In these cases, a woman might be able to avoid triggering events or stimuli which cause distress, and while this is not optimal or even healthy, it is advisable until such a time as she is ready to face the traumatic experience and learn to manage the negative thoughts and emotions related to it. Conversely, it is not advisable to flood a woman’s sensory experience with reminders of the trauma, leaving her in distress with no coping skills or tools to manage that distress.
But medical abortions change the locus of the trauma. It is no longer possible to take a different route home from work to avoid reminders of the trauma. It is no longer feasible to escape sensory reminders by moving to a new location. Now these triggers and reminders wait for the woman at home, and there is nowhere to flee.

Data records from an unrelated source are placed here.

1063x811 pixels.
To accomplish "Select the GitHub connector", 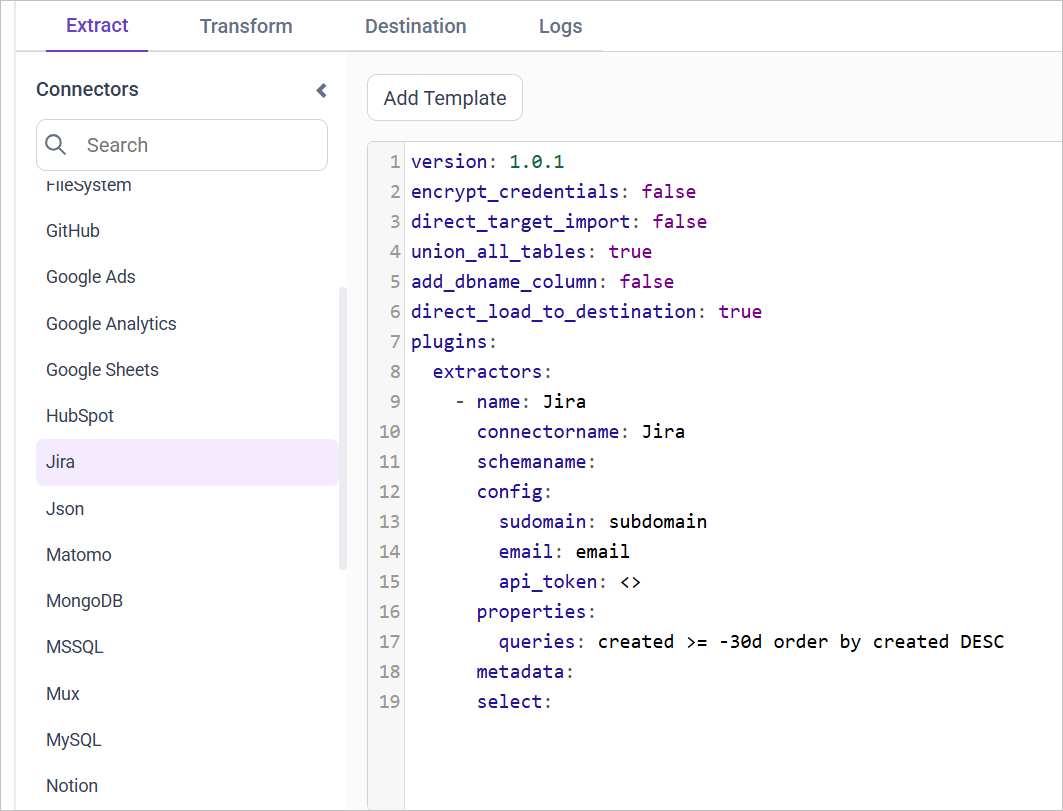I will tap(72, 230).
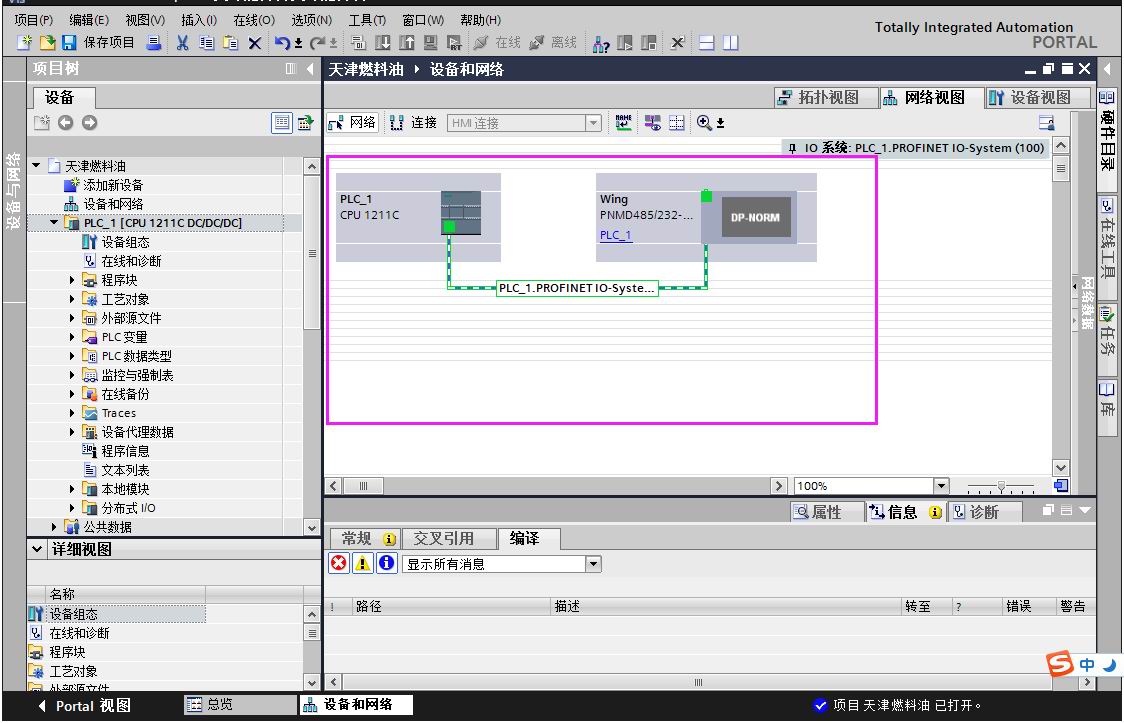
Task: Expand the 程序块 node in project tree
Action: 73,280
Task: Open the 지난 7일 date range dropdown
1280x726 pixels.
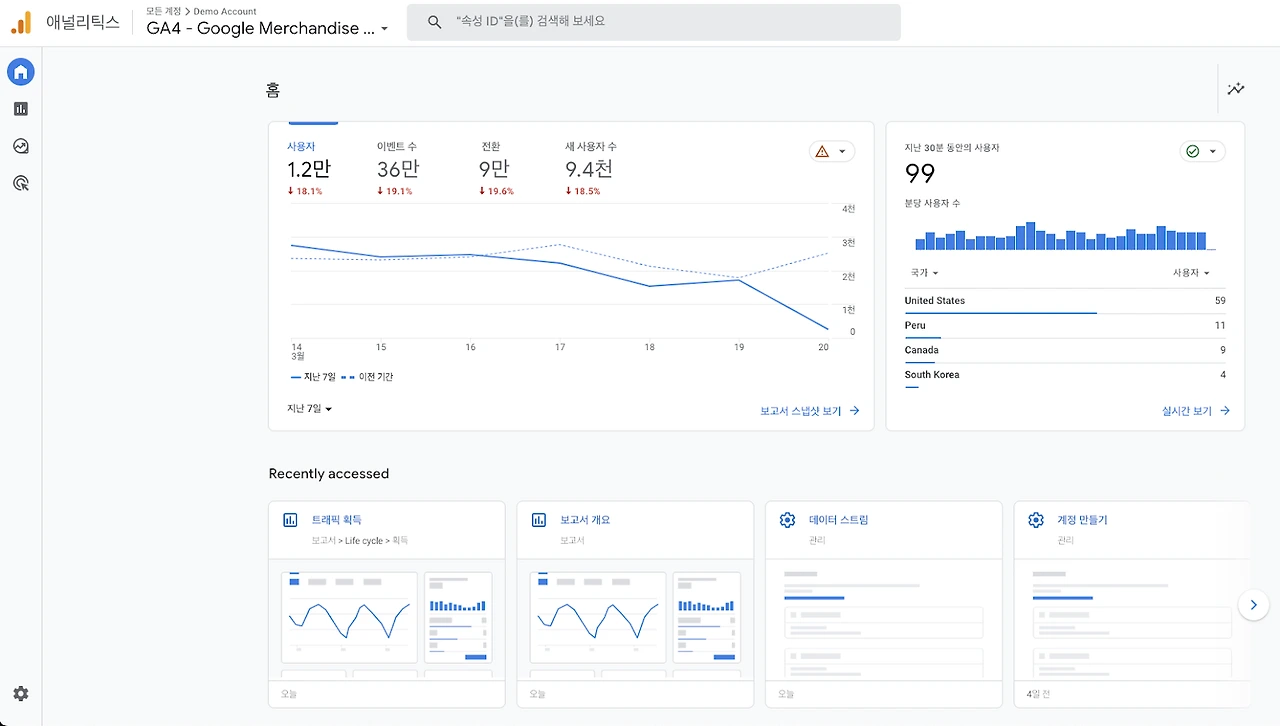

Her sensory experience is flooded with reminders of the abortion at her own residence. Oftentimes, the woman is ill-prepared to manage these triggers, which in turn can cause more distress and the trauma experienced during the abortion is compounded.
The only conceivable way that a woman could avoid the triggers or reminders at her home would be to change residences, but this suggestion is problematic for several reasons. First, moving to a new home is not feasible for everyone. About ¾ of women obtaining abortions are low-income. This is generally a population that has fewer housing options and limited housing mobility. Second, even for those who are able to move, it almost never happens immediately. This results in a prolonged exposure to the distressing stimuli, which can result in severe psychological damage. Third, as with any trauma, avoiding the triggering events or stimuli is still neither optimal nor healthy. It may be the best choice for the woman’s short-term mental health, but it does nothing to address the trauma that will continue to manifest in the woman’s life until she acknowledges and reconciles the event that caused the traumatic response in the first place.
This concern regarding medical abortions is especially valid considering that the FDA now approves the use of Mifepristone later into pregnancy. A woman given a DIY abortion at 9 weeks gestation will have to deliver that child, and while an unborn child at 4 weeks gestation might look like a mass of tissue, an unborn child at 9 weeks is easily discernible as a human being. There is little question that the experience of seeing one’s deceased child increases the possibility of a traumatic response.
These concerns need to be taken into account when considering the well-being of women who may be inclined to choose abortion. Unless steps are taken to understand and acknowledge the possibility of trauma produced by DIY abortions, we are doing a grave disservice to those who experience this painful and ugly practice. Withholding information regarding possible negative reactions after any abortion procedure is not only unethical, it deprives a mother of vital information that would help her make a better, more informed choice.